_TASK STATEMENT_
Copy out every line of the records below that contains the string "computer", treating uppercase and lowercase as different.

_PROVIDED DATA_
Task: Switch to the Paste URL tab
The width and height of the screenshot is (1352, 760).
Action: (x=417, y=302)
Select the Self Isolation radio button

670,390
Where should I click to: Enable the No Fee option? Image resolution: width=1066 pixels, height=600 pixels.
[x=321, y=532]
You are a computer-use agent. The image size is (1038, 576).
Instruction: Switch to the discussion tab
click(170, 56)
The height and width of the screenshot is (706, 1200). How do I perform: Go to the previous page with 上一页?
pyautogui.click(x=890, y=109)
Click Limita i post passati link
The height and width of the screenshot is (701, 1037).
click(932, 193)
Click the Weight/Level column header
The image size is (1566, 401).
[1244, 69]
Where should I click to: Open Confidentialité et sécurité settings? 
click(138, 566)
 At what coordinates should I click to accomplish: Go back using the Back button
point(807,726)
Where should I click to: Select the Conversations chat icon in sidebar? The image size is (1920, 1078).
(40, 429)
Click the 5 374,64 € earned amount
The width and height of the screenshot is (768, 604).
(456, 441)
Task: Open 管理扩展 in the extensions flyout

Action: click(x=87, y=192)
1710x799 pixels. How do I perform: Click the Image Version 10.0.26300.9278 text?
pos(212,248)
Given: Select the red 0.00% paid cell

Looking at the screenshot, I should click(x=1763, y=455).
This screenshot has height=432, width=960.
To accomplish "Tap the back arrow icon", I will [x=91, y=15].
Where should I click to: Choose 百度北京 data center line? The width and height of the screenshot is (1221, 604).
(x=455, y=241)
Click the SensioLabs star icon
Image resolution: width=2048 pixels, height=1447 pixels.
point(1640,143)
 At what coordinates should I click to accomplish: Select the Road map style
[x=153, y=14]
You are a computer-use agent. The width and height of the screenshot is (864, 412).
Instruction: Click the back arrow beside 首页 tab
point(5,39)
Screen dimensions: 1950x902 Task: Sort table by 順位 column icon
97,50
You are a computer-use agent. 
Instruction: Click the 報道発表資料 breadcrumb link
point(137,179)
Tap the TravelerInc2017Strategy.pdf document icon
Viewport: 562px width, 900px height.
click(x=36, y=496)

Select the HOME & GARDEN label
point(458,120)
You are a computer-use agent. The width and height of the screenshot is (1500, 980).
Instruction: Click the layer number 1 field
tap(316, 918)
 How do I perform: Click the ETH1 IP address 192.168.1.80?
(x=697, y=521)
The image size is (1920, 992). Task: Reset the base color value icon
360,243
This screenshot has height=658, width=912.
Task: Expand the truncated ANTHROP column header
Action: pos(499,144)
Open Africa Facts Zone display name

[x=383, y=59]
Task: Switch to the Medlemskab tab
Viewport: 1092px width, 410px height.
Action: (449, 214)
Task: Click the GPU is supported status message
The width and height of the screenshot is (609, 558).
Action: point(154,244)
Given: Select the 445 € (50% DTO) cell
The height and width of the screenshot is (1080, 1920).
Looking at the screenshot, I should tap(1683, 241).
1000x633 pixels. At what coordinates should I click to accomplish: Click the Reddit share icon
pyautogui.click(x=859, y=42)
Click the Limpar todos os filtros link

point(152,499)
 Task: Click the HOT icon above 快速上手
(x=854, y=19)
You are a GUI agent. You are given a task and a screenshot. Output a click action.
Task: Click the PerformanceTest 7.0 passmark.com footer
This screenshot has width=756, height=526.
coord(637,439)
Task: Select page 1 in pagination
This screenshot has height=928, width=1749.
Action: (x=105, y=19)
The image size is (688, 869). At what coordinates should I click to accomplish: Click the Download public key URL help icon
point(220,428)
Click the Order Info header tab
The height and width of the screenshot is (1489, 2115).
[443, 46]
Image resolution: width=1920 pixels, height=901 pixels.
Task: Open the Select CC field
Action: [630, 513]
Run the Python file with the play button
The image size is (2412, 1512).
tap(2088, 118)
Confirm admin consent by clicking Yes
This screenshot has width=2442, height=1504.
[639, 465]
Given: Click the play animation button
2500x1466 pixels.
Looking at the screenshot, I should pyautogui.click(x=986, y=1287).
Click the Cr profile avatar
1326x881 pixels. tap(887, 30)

_OUTPUT_
You are a computer-use agent. The image size is (1038, 576).
You are a computer-use agent. The width and height of the screenshot is (864, 412).
You are a computer-use agent. 
You are a computer-use agent. The width and height of the screenshot is (1500, 980).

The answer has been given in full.